Broth & Co Bone Broth provides whole-food nourishment and collagen-derived amino acids.
BC Beauty Healthy Glow and Skinny Glow offer convenient collagen peptide options that can complement a balanced diet.
Because true vitality is not about turning back time.
It is about giving your body the support it needs to thrive at every stage of life.
Frequently Asked Questions
Why is protein important as we age?
Protein contributes to muscle maintenance, tissue repair, recovery and physical function. These become increasingly important for healthy ageing.
What is anabolic resistance?
Anabolic resistance refers to the reduced ability of the body to respond to dietary protein with age, making protein quality and consistency more important.
Is bone broth a good protein source?
Yes. Broth & Co Bone Broth provides approximately 5g of naturally occurring protein per serve along with collagen-derived amino acids.
Is collagen enough protein for muscle?
No.

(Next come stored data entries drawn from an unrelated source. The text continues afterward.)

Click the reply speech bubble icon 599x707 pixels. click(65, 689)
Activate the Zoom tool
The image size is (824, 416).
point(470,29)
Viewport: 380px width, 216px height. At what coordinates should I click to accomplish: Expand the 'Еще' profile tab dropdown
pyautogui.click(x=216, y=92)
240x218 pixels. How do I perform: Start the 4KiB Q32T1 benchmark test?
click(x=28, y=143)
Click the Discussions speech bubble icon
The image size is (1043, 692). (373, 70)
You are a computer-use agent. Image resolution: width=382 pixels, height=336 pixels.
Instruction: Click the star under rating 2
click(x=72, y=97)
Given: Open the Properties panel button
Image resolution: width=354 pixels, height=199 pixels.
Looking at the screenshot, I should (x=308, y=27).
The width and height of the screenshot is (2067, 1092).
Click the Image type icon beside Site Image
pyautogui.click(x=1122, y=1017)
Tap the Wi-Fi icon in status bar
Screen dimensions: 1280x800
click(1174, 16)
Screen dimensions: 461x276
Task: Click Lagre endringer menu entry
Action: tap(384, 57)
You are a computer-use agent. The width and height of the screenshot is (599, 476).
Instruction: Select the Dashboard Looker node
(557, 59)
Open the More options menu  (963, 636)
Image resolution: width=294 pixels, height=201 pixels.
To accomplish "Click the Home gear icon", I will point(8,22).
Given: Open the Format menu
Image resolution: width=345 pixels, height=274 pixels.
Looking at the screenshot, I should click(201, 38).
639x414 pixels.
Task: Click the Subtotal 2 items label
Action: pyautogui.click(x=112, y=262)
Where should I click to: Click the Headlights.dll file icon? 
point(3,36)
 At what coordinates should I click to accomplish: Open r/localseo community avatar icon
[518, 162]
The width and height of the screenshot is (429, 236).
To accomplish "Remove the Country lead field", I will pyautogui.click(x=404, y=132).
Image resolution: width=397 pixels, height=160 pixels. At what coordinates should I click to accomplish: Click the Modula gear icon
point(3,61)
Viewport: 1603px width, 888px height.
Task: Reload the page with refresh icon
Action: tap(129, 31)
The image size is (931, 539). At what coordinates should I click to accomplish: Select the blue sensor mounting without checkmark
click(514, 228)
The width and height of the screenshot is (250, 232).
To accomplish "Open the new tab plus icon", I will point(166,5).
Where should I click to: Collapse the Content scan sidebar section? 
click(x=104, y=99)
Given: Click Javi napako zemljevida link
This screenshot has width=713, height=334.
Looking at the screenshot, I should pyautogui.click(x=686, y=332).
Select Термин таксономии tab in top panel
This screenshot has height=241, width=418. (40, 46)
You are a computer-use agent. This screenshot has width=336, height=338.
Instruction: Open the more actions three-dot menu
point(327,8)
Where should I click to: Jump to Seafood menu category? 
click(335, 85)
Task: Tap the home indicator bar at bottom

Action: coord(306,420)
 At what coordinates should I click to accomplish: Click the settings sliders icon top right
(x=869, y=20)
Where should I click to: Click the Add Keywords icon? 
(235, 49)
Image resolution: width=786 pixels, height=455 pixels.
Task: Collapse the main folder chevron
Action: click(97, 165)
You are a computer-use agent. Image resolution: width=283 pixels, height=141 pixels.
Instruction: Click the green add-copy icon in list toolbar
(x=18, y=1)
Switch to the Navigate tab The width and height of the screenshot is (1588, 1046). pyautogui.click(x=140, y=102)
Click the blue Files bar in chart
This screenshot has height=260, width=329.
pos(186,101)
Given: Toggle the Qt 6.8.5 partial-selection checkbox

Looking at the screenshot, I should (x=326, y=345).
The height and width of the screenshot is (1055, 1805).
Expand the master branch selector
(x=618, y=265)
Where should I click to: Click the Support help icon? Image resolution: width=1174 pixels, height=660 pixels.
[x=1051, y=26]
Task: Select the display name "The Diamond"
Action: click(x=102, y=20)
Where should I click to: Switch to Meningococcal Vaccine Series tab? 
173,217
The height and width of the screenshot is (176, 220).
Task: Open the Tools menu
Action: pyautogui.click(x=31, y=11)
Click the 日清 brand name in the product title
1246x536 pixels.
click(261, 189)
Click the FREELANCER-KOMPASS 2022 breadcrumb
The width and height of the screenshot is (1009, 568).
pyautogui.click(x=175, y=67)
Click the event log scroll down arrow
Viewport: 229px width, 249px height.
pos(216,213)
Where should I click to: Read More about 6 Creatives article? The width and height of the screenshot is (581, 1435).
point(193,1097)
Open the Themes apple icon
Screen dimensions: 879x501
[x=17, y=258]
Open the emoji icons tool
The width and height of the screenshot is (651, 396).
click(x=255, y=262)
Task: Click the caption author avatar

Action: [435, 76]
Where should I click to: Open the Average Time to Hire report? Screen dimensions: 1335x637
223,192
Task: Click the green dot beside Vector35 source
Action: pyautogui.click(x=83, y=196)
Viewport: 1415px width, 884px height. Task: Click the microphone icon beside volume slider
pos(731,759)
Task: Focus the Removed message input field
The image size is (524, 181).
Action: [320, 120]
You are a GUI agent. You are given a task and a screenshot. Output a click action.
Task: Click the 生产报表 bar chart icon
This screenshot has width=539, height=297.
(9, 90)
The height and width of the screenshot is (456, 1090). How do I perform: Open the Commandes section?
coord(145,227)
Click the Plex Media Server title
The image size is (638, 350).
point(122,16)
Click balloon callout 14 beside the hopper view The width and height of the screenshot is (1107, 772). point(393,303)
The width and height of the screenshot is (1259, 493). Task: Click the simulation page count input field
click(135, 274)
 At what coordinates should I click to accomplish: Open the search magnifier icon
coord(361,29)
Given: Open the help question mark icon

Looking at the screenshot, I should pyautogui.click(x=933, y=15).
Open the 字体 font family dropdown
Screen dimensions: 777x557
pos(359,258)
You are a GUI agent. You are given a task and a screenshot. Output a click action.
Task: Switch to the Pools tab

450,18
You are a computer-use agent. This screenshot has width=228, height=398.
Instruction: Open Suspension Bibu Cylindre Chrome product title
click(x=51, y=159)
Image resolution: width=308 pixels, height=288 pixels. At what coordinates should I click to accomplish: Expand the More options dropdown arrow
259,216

Collagen is not a complete protein and should be used alongside other protein-rich foods such as fish, eggs, meat, poultry, dairy foods or legumes.
What is the best protein for healthy ageing?
A variety of protein sources is best, including fish, eggs, poultry, meat, legumes, bone broth and collagen peptides as part of a balanced diet.
Can protein support energy levels?
Protein contributes to satiety and balanced eating patterns, which may help support more consistent energy throughout the day.
How often should I eat protein?
Most people benefit from including protein regularly throughout the day rather than consuming most of it in a single meal.